あの後店を出ると、既に終電は無くなっており、家が近いと言う真城に連れられては彼のアパートに来ていた。そして玄関に入った瞬間に再びキスで襲われて、あれよあれよと言う間にベッドに連れ込まれ、この状態。しかも初めて同性とセックスしたから、恥ずかしさと痛さと快感でぐちゃぐちゃに泣いてしまったのだ。あんなカッコ悪い姿を年下の、しかも部下に見られたとなると軽く死にたくなる。
俺は真城が起きる前に帰ろうと、こっそりベッドから降りようとした。が、上手く足腰に力が入らずによろめいてしまう。
「おっと……。大丈夫ですか?鬼島さん」
「……だ、大丈夫だ……」
いつの間に起きたのか、後ろから真城が俺の腰に腕を回しては、倒れ込む一歩手前で助けてくれていた。そのあまりの近さに彼を意識してしまい、あからさまに顔を反らしてしまう。

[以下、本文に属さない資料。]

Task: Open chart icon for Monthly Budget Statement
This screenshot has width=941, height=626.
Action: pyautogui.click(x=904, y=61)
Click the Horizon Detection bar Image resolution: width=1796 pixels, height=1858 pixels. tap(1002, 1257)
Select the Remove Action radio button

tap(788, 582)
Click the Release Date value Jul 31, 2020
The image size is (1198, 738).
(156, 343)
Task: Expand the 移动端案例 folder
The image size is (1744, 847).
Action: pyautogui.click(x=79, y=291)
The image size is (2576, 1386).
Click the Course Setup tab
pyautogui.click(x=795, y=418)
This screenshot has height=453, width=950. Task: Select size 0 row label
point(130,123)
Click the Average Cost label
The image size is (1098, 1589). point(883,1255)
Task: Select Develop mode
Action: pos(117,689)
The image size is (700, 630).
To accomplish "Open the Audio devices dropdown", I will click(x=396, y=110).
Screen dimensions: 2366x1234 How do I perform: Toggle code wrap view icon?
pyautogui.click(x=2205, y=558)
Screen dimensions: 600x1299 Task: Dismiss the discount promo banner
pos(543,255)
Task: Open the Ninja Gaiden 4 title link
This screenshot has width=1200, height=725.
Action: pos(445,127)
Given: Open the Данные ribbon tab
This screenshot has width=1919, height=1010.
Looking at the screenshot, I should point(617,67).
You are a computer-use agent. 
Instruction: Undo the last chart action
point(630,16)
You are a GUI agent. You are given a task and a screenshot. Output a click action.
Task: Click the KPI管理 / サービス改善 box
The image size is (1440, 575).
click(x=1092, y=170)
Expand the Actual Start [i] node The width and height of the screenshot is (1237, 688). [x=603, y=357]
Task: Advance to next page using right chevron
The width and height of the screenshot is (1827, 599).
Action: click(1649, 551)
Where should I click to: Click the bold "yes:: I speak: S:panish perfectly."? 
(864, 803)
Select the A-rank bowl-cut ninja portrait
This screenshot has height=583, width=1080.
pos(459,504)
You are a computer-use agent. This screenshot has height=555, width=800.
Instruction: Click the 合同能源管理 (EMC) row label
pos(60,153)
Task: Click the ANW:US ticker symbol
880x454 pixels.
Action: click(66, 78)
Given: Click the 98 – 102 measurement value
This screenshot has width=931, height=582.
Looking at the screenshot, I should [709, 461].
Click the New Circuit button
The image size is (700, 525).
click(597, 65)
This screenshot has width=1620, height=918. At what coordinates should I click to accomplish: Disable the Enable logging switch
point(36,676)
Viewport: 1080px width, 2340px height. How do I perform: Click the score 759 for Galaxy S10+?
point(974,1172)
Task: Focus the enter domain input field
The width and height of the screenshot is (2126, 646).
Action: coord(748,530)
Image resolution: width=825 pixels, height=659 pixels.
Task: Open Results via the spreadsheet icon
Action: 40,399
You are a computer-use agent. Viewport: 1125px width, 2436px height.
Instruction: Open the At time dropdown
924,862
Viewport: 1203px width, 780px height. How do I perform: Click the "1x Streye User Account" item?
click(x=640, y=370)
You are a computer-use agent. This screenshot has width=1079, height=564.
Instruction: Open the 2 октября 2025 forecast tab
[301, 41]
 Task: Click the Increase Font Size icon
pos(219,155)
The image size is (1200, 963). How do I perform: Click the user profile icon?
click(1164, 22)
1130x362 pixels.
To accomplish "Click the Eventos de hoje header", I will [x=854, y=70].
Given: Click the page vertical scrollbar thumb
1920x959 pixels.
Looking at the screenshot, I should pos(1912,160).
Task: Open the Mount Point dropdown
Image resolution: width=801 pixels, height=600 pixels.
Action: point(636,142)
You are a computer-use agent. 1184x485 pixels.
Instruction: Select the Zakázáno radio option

……ヤバイなぁ。思った以上に心臓がドキドキしてやがる。
真城に抱かれ、嫌だという気は一切なかった。ただ、思い出すと恥ずかしくて、また涙が込み上げて来る。
ダメだ。泣くのは我慢、我慢……。
眉間にシワを寄せながら、キュッと唇を噛む。と、真城に「あ、鬼島さん」と呼ばれ、振り返れば軽くキスをされた。
「っ……な、なにして……」
「……俺の前では、泣くの我慢しないで下さい。俺、鬼島さんの泣き顔好きなんで」
そう言っては微笑み顔でベッドに引き戻され、俺の背中に唇で何度も愛撫を送って来る。
俺は頭の中が混乱して訳が分からなくなると、また涙を浮かべながら「ば、バカ真城!」と叫んでいたのだった。